Se sometió a ensayo el efecto de la expresión en exceso del 41 MDD (41 residuos en el dominio distal de la membrana de cγc, que se ha mostrado que se unen a NIK) sobre la activación de NF-κB inducida por NIK e intensificada por cγc.

La expresión de cγc intracelular y sus fragmentos en células de mamífero mediante transfección no logra producir una cantidad apreciable de proteína, tal y como se evidencia por medio del análisis de transferencia Western (no mostrado). Esto puede ser debido a la inestabilidad impuesta por la deleción del dominio transmembrana y el dominio extracelular. El dominio intracelular contiene un dominio PEST, que podría estar expuesto en cγcICD y sus fragmentos y ser propenso a las proteasas presentes en las células. Para resolver este problema se generó la fusión con GST de 41 MDD para estabilizarlo y se sometió a ensayo el efecto de la proteína de fusión 41MDD-GST sobre la activación de NF-κB inducida por NIK y cγc.

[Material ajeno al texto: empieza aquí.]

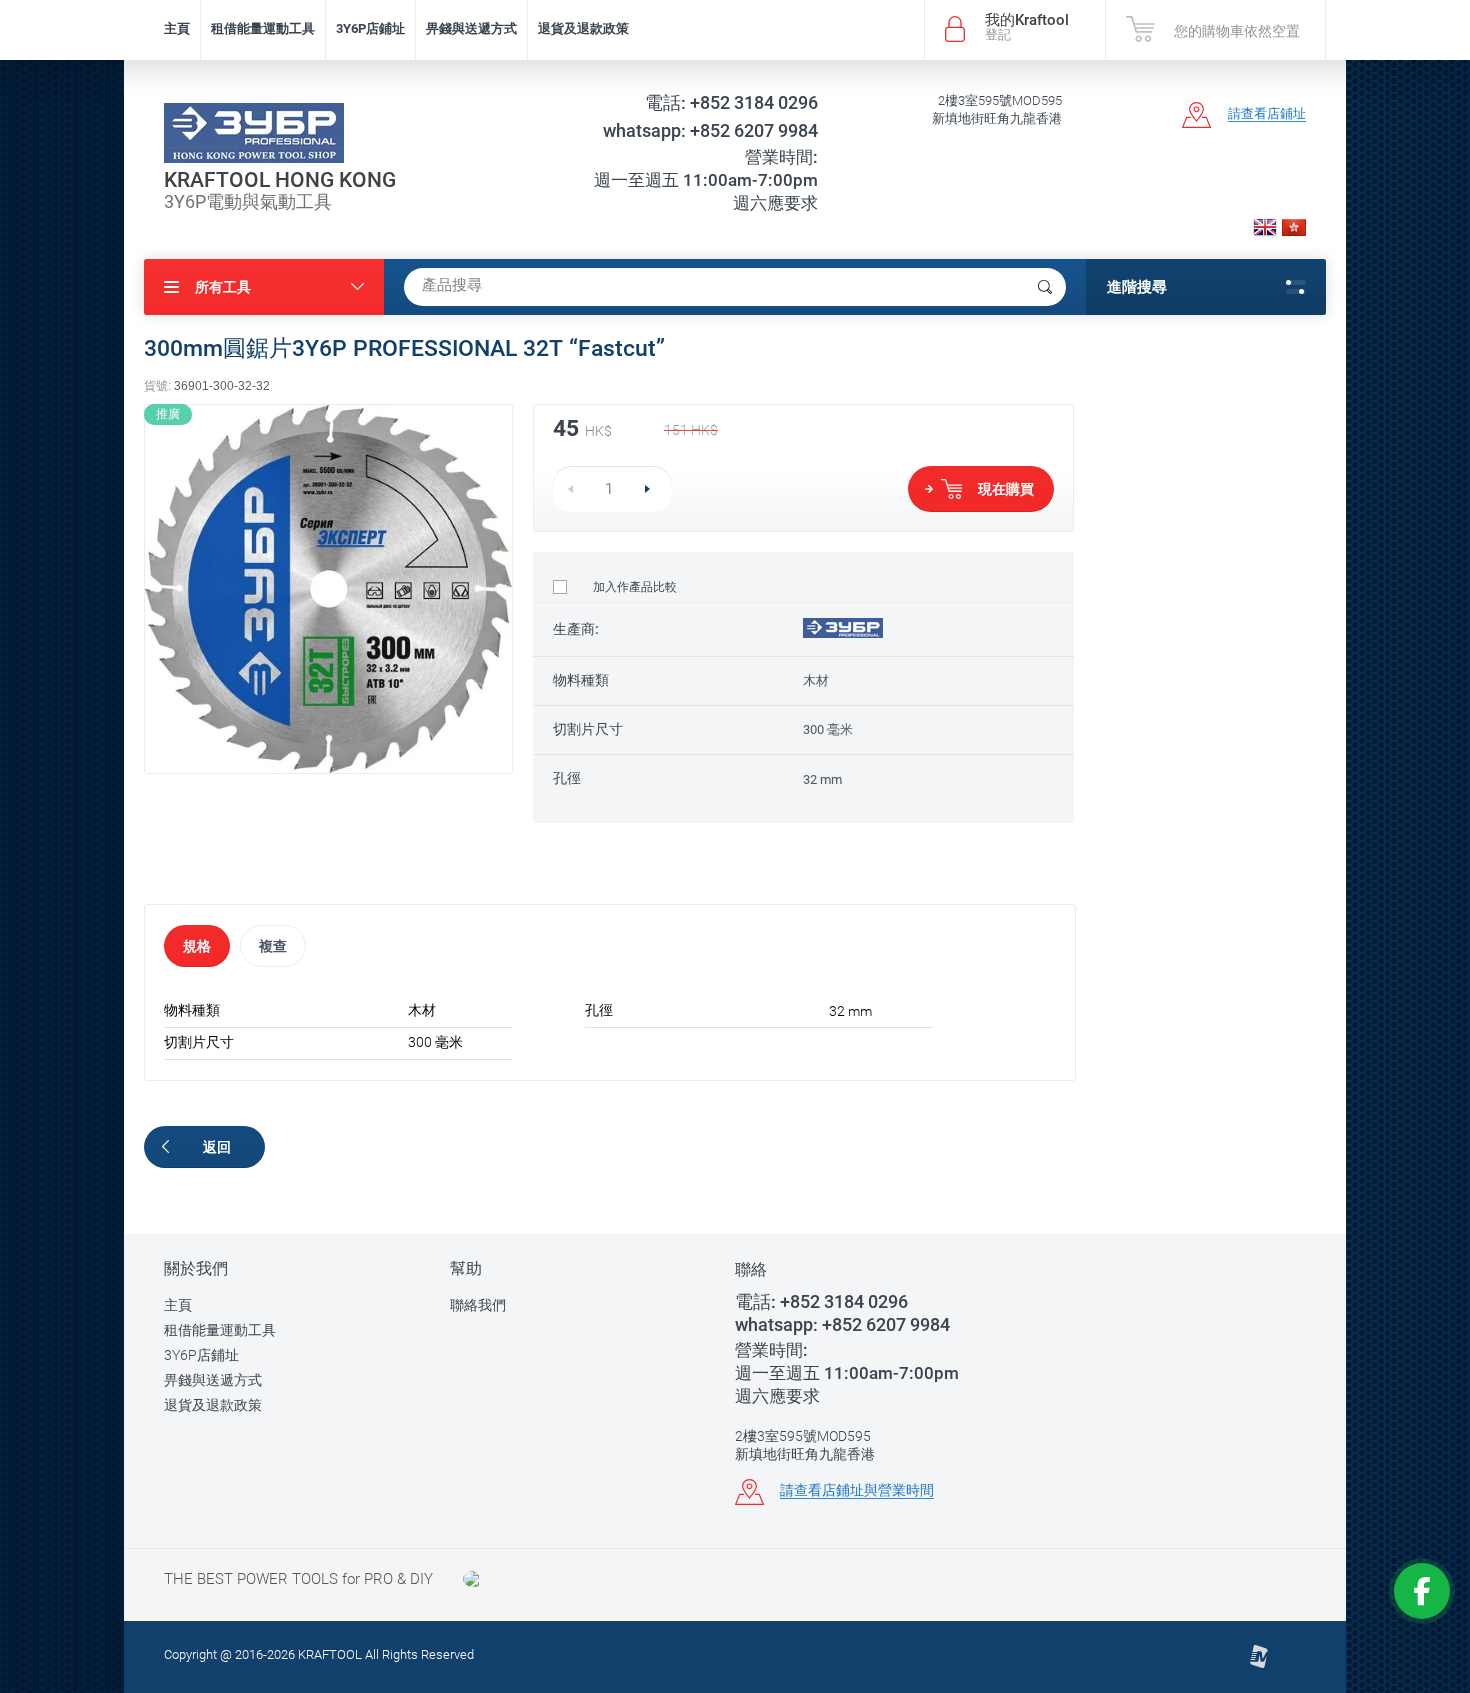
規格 (197, 946)
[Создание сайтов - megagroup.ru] (1258, 1664)
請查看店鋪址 (1267, 113)
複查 (273, 946)
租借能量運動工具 (263, 28)
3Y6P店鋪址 (370, 28)
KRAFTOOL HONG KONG (280, 180)
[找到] (1045, 287)
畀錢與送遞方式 (471, 28)
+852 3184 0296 (731, 102)
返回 (217, 1147)
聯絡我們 (478, 1305)
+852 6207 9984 (710, 130)
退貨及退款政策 (583, 28)
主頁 (177, 28)
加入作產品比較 (633, 587)
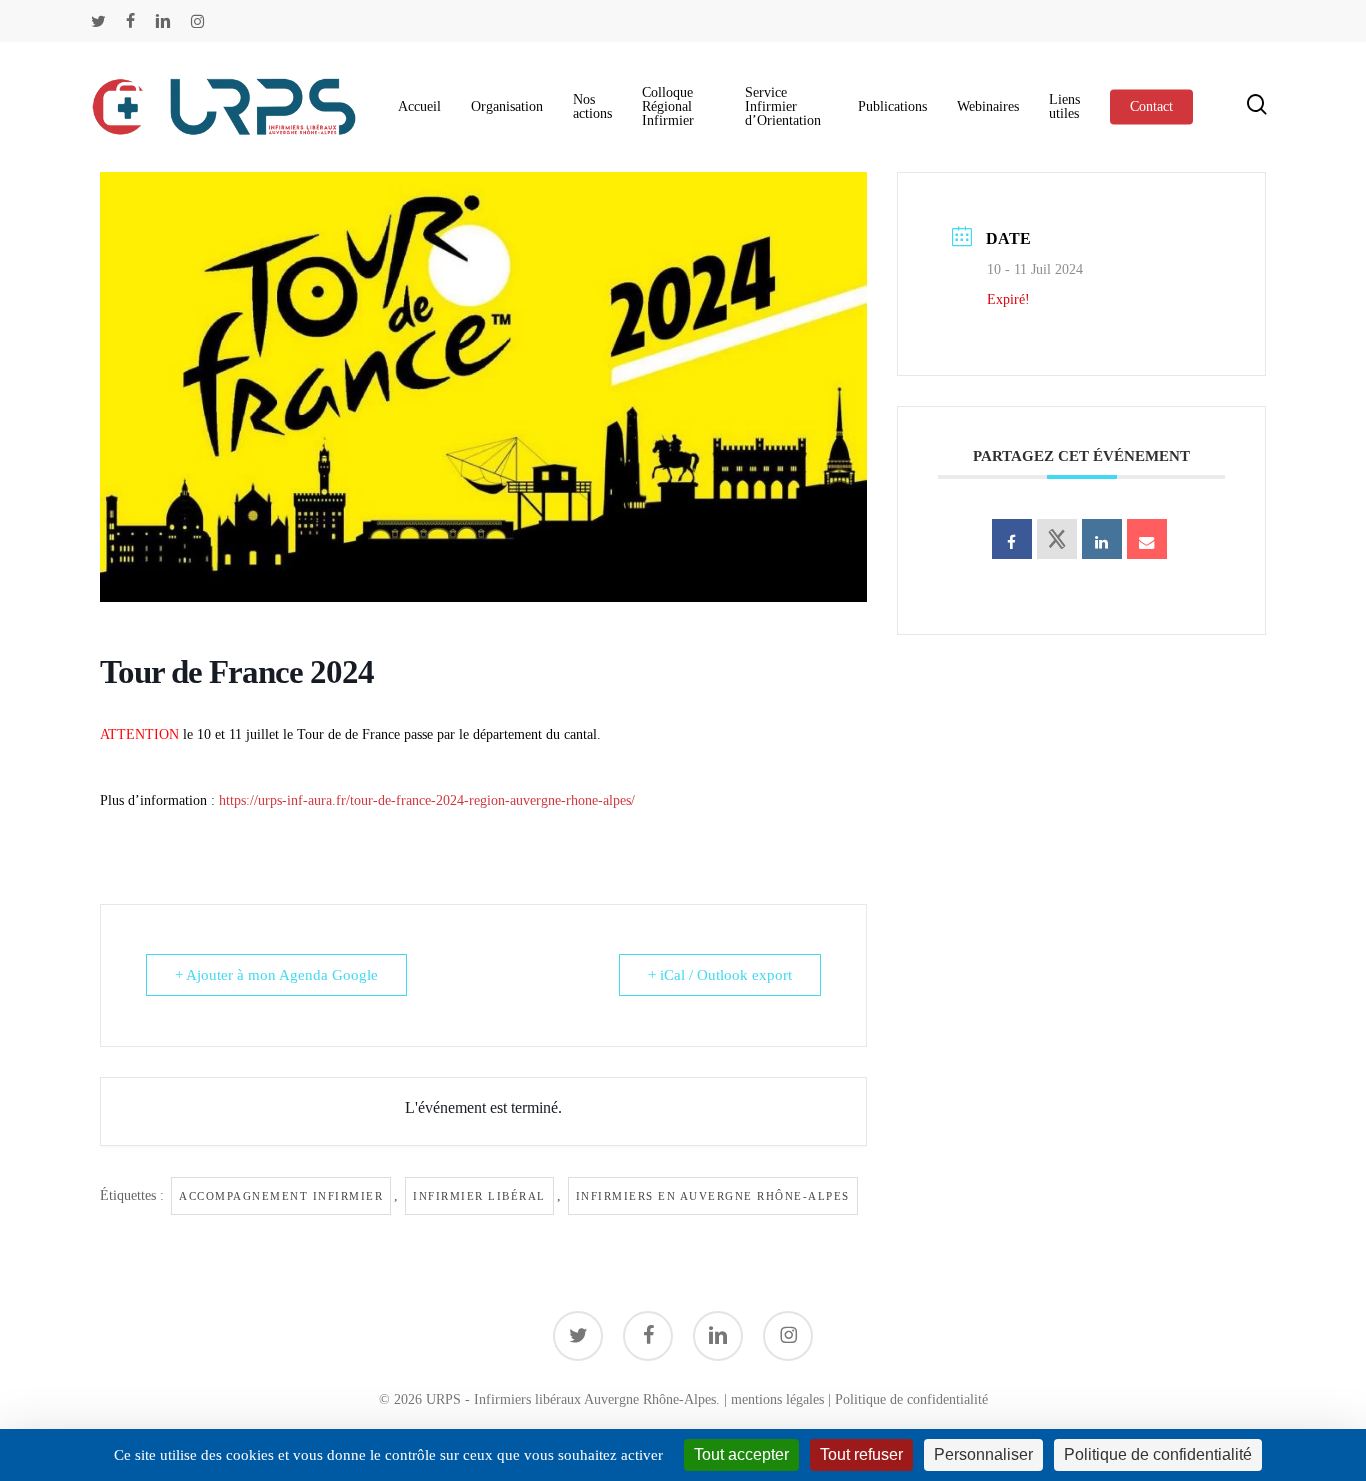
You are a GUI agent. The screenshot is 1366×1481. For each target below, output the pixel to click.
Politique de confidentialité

Se sembraron 150.000 células 293-T por pocillo en placas de 6 pocillos. A las 24 horas, las células fueron transfectadas con una concentración de ADN total de 3 μg/pocillo (ADN portador pcDNA). Se utilizó pcDNAcγc a una concentración de 50 ng/pocillo para inducir el aumento de actividad de NF-κB mediada por NIK. Se utilizaron PcGST y un plásmido que codificaba la proteína de fusión GST-41MDD a una concentración elevada de 2 μg/pocillo, pcS3MTNIK y pcDNA3luciferasa a 0,5 μg/pocillo. A las 24 horas de la transfección, las células se recogieron en 100 μl de tampón de extracción y se lisaron mediante congelación y descongelación repetidas. Los productos lisados se preaclararon mediante centrifugación (14.000 rpm, microcentrífuga 1 min). Se analizó la actividad luciferasa de 10 μl del producto lisado en 360 μl de tampón de análisis. Los resultados se resumen en la Figura 7. La inducción de NFκB es aumentada por la expresión en exceso de NIK y la baja expresión de cγc. No obstante, en una muestra en la que la proteína de fusión GST-41 MDD es expresada simultáneamente con NIK y cγc, los niveles de activación de NF-κB son inferiores a los niveles observados después de la expresión en exceso de NIK sola. Este resultado indica que 41 MDD, de un modo similar a cγc de longitud completa, inhibe la activación de NF-κB dependiente de NIK cuando está presente a concentraciones superiores con respecto a NIK.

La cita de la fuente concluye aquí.